TASK: Count the lines of the listing below that contain the string "This", and reply with the number alone.

SUPPLIED DATA:
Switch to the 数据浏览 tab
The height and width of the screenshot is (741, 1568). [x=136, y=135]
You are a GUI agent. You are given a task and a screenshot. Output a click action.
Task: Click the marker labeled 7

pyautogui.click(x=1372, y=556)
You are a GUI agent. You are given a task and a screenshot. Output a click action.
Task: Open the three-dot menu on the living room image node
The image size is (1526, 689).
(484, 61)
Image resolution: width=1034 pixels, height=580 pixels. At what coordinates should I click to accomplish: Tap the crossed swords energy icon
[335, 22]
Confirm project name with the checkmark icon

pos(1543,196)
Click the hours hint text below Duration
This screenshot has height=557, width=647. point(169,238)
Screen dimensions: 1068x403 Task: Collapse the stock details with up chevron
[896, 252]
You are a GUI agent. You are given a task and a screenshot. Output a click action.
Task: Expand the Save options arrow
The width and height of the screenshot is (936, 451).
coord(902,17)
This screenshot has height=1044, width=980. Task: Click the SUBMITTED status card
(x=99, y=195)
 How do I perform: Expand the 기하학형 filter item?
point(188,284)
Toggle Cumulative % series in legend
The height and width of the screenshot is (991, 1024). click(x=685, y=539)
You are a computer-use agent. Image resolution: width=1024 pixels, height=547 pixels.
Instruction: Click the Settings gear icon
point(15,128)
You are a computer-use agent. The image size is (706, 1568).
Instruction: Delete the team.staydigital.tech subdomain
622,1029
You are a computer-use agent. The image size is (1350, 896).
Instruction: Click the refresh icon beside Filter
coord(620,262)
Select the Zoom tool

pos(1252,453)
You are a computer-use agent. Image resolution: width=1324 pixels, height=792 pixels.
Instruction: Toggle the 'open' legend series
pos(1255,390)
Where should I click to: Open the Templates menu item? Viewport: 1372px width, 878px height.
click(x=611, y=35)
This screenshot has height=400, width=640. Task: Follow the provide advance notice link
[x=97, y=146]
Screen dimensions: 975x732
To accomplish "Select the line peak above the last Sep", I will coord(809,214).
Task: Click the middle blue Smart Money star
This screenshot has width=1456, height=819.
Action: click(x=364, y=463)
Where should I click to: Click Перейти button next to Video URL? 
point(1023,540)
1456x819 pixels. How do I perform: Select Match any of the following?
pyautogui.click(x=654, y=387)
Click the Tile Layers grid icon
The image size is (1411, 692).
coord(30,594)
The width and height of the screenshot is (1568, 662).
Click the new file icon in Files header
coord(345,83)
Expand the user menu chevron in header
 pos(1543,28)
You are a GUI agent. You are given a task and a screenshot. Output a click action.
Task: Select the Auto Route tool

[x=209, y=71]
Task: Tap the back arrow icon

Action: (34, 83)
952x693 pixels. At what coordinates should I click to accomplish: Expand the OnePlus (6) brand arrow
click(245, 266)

TASK RESPONSE: 4